§ What is being asked: How many lines in the rows below contain the string "chart"? Matching is case-sensitive. Reply with the number only.

########

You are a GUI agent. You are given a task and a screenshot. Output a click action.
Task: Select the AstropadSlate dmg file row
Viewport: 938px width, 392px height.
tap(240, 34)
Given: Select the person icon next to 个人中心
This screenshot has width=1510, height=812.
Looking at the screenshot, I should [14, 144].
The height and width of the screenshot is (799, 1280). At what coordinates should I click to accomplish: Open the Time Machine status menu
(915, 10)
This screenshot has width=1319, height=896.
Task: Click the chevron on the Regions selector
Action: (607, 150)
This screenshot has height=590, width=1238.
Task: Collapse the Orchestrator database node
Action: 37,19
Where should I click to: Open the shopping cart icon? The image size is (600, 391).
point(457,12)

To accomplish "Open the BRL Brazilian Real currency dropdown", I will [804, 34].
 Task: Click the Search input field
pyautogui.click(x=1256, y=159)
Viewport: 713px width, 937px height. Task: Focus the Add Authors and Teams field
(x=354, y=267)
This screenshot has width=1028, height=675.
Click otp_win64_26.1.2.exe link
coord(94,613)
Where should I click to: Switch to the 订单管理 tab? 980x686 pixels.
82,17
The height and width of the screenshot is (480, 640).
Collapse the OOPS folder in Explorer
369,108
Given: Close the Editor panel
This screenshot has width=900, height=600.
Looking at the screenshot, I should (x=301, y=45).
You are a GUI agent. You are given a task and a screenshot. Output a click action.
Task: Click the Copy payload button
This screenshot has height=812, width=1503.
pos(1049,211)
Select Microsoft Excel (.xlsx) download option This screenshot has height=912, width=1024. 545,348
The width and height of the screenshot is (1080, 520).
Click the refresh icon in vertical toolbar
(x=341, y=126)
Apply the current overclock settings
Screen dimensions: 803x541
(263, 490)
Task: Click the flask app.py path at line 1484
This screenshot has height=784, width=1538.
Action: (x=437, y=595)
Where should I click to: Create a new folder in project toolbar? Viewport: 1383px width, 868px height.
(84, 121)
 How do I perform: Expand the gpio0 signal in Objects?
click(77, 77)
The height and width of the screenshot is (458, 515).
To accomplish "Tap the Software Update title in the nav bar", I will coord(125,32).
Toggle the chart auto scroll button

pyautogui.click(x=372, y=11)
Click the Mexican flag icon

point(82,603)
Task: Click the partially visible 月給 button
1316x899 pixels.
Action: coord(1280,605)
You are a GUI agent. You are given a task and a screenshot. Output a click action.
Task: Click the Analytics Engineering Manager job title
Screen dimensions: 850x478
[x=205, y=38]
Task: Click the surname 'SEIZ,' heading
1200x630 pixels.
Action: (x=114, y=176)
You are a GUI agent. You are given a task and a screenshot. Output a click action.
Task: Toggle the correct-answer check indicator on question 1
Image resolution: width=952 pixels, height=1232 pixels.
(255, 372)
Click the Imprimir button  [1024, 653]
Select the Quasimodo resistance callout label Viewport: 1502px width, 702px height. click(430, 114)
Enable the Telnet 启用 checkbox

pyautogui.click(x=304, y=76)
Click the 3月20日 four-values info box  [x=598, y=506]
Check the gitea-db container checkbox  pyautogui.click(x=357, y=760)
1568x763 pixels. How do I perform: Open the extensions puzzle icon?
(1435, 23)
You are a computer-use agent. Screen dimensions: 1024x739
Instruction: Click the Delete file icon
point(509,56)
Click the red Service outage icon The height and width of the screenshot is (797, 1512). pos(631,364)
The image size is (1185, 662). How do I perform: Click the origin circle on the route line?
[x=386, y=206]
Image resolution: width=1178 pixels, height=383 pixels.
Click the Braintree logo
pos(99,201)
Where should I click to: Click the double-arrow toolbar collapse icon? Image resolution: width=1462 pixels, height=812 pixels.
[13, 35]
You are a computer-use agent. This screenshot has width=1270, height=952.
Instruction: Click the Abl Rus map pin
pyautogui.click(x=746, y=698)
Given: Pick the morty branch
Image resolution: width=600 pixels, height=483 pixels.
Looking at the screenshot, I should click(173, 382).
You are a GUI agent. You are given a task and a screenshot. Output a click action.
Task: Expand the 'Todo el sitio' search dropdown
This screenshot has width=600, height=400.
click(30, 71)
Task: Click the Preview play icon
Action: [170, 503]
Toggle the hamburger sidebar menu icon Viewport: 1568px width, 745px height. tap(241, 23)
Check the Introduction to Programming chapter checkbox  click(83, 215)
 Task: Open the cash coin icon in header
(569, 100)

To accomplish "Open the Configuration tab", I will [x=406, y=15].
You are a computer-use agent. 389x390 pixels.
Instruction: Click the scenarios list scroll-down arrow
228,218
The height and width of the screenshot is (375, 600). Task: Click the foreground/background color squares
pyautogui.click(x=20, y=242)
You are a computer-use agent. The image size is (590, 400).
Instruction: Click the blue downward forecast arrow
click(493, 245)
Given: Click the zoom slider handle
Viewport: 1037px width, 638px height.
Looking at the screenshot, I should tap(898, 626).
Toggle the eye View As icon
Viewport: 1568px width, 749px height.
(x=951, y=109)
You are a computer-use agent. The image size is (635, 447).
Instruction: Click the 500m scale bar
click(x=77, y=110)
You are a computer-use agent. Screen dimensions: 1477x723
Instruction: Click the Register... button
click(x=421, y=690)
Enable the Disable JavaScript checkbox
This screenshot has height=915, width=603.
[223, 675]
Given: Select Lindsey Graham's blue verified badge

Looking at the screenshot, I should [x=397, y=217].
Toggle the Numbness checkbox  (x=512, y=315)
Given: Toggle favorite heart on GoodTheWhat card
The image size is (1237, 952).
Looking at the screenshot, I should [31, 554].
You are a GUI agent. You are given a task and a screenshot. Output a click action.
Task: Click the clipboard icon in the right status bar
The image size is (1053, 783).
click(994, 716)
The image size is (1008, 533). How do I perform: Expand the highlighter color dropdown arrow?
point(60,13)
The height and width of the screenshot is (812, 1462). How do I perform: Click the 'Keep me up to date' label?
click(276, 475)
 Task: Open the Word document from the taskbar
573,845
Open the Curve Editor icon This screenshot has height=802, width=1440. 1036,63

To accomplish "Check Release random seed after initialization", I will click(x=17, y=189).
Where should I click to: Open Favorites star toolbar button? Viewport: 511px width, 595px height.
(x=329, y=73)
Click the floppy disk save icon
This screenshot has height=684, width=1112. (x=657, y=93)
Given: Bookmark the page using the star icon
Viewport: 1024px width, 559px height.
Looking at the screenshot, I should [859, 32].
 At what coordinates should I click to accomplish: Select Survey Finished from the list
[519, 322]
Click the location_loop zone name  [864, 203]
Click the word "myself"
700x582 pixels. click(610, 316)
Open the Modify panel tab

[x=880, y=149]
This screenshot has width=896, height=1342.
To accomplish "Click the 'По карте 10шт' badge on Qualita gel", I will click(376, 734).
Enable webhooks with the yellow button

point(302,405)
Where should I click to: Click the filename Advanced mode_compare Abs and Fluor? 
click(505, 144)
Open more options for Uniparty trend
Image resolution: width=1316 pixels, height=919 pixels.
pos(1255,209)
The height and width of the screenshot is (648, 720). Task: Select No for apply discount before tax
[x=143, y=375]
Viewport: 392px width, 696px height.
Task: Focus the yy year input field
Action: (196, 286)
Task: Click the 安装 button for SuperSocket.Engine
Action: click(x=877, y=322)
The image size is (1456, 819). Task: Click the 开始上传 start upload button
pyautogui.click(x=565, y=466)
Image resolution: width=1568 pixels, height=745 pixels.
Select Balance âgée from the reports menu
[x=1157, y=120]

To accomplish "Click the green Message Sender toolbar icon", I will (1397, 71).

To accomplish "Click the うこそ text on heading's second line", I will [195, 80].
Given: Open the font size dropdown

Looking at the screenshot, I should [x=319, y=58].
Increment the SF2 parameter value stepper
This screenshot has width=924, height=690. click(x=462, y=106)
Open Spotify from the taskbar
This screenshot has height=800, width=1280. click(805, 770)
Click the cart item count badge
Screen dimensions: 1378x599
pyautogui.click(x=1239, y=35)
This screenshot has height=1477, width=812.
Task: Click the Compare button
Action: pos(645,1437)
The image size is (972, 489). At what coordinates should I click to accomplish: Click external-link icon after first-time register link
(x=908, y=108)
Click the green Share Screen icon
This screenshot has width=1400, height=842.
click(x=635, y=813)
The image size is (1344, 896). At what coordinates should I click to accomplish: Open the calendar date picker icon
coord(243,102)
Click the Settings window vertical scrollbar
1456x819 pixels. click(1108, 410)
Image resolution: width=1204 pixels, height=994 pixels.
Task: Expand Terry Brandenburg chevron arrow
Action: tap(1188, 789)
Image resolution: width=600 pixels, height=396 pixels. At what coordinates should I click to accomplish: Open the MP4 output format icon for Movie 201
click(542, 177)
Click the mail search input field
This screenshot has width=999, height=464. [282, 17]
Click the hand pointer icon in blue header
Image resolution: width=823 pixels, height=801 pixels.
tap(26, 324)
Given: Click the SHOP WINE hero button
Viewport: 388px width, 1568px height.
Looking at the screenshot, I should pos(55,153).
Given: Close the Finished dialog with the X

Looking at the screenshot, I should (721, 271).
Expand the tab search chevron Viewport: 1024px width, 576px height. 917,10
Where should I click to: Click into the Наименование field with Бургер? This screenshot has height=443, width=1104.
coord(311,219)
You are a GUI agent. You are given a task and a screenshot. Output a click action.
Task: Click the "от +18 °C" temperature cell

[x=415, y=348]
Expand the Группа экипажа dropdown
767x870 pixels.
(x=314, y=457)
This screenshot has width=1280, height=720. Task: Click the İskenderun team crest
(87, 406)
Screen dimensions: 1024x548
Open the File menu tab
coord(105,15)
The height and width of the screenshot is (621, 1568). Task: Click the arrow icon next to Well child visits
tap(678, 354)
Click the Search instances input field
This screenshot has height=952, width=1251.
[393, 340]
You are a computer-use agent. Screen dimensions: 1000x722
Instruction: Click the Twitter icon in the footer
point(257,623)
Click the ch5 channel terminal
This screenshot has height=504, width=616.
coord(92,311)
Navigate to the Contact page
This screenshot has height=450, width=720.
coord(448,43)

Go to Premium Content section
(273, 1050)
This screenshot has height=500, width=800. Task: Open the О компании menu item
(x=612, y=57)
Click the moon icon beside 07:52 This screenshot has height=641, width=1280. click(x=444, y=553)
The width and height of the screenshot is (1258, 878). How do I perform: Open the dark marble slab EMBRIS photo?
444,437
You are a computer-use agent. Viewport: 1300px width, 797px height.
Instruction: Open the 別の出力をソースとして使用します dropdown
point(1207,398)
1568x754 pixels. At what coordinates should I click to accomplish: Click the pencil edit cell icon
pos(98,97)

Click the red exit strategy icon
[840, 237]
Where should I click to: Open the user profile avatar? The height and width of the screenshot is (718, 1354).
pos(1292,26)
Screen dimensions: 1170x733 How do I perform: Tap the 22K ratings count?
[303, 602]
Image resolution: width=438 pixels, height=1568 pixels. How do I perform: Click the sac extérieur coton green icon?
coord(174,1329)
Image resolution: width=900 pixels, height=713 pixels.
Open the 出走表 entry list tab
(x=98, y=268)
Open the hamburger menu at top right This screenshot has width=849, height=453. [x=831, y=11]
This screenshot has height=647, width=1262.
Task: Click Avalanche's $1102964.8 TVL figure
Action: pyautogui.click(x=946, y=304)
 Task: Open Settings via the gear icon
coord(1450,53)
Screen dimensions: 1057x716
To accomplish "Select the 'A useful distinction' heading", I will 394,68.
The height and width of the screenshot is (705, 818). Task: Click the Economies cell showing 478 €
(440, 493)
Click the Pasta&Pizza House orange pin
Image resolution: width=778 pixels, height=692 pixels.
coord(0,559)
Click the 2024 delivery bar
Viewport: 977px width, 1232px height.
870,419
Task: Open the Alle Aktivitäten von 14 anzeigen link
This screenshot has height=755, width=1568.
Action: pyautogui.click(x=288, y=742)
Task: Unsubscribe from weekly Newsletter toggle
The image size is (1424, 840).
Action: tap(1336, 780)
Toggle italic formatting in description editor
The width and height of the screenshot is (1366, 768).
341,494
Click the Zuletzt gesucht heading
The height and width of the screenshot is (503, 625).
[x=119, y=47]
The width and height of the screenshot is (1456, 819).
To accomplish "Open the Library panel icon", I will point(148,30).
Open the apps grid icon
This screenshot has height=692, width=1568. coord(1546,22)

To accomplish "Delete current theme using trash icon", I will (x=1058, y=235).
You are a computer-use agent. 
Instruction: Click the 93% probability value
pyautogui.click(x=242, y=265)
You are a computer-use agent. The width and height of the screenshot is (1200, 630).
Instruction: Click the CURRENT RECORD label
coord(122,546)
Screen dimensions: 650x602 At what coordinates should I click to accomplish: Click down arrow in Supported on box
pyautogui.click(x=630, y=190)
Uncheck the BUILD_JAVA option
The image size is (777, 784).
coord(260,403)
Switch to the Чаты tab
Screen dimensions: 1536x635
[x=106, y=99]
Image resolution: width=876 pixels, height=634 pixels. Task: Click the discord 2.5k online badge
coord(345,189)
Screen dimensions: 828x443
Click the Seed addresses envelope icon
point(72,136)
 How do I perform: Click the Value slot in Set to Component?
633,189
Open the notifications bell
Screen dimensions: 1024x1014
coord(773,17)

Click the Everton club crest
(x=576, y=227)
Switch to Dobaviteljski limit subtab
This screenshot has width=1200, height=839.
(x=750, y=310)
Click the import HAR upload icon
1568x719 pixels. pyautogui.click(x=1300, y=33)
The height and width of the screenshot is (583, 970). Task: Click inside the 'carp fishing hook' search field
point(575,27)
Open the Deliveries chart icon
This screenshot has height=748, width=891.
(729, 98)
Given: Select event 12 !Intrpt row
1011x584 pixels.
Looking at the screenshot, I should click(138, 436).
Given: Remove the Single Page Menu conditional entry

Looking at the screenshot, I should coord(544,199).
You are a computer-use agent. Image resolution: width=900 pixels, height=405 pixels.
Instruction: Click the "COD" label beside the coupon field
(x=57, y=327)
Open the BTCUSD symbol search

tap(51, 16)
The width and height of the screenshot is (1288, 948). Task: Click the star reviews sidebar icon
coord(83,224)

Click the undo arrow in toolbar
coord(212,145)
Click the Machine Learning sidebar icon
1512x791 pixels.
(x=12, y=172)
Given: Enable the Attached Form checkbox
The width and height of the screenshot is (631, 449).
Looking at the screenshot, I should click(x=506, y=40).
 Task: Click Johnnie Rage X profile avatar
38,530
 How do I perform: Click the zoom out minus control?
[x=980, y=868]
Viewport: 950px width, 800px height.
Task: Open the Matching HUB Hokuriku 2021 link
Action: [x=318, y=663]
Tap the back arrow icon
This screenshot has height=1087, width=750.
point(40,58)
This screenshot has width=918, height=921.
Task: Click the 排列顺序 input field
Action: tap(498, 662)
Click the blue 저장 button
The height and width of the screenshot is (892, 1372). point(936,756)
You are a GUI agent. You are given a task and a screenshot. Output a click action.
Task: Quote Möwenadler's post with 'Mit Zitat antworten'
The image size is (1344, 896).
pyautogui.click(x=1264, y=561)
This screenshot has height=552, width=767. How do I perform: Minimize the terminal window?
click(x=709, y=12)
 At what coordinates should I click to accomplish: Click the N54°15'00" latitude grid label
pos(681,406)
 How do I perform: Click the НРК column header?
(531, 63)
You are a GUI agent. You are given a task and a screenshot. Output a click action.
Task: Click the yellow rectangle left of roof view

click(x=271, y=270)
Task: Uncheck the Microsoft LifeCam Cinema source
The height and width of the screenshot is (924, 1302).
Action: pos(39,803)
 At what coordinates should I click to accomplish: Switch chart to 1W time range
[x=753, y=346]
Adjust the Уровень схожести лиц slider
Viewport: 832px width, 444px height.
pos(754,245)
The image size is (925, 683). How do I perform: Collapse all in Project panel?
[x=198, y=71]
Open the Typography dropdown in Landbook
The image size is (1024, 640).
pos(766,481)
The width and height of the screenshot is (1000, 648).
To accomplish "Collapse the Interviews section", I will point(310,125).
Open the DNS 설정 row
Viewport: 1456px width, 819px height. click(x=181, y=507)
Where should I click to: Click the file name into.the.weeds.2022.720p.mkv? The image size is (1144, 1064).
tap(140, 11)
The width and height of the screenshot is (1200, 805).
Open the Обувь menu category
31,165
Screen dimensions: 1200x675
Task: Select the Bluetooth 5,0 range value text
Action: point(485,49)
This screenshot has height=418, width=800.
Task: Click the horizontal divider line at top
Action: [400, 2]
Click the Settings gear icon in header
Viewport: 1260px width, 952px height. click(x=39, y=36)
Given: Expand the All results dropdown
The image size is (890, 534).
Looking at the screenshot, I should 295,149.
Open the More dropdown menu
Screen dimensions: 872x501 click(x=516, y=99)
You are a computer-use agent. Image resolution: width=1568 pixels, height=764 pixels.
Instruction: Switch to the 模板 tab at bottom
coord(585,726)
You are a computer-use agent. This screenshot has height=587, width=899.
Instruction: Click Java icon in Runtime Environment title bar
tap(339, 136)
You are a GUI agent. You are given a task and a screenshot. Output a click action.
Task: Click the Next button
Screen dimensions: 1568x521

########

§ Full response: 3